Taking After Master: U.S. Pets Obese, Too, Study Finds
WASHINGTON - Just like their human masters, a majority of American pets have a weight problem, a study released Thursday says.
In its fourth yearly study of how fat Americans' four-legged furry friends are, the Association for Pet Obesity Prevention (APOP) found that 53 percent of cats and more than 55 percent of dogs were overweight or obese. (Ed. note: That's an 11 percent increase for overweight or obese dogs since 2009.)

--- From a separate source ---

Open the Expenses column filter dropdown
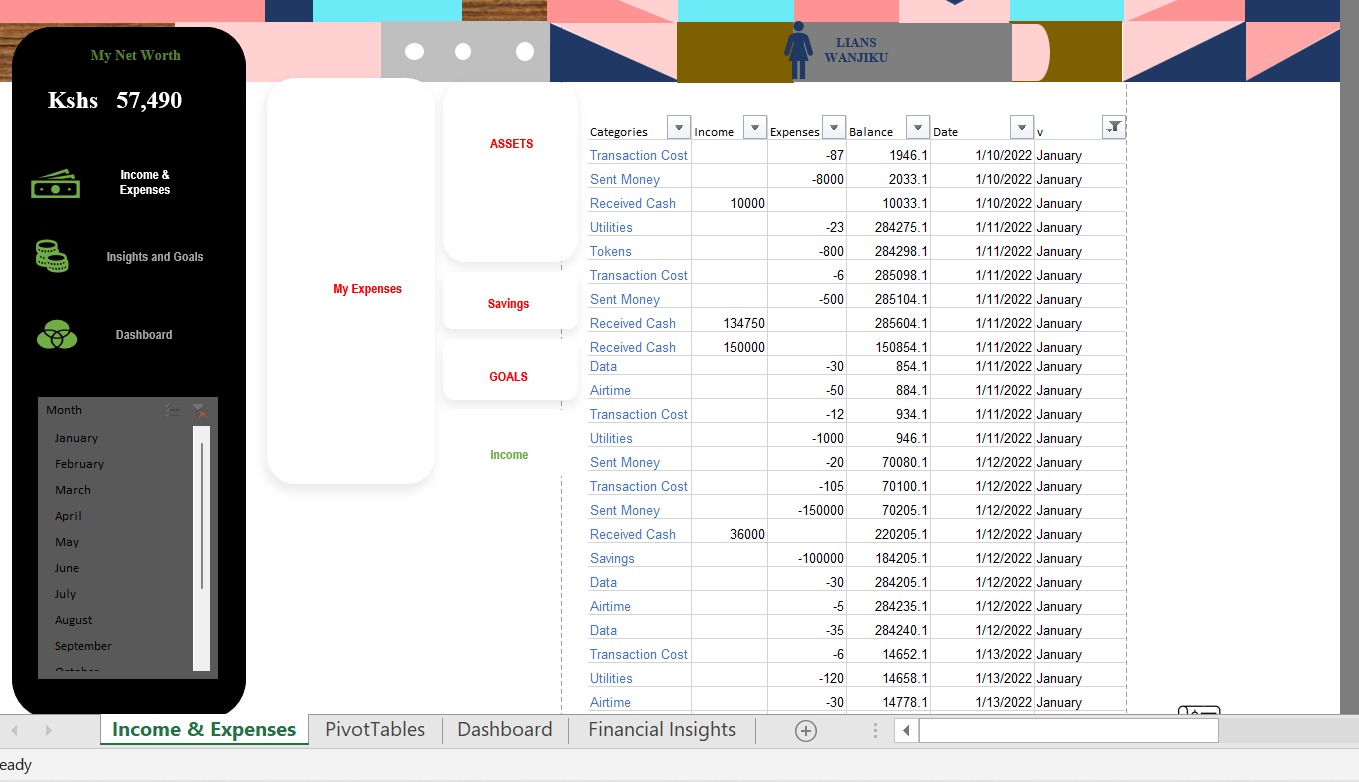The width and height of the screenshot is (1359, 782). (833, 127)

That means there are around 50 million fat cats and 43 million pudgy dogs in the United States.
The study looked at 133 adult cats and 383 dogs.
Nearly a third of the cats were classified by their veterinarians as overweight and nearly 22 percent were deemed to be clinically obese, the study found.
Among the canines observed, 35 percent were found to be overweight and 20.6 percent were obese.
"We're seeing a greater percentage of obese pets than ever before," said Dr Ernie Ward, founder of APOP.
In 2007, roughly 19 percent of cats and a mere 10 percent of dogs were found in the APOP study to be obese -- defined for the family pet as having a body weight that is 30 percent greater than normal.
"This is troubling because it means more pets will be affected by weight-related diseases such as arthritis, diabetes, high blood pressure and kidney disease," the same illnesses that afflict obese humans, Ward said.
American cats and dogs are doing slightly better, in obesity terms, than their masters and mistresses, around one in three of whom is obese.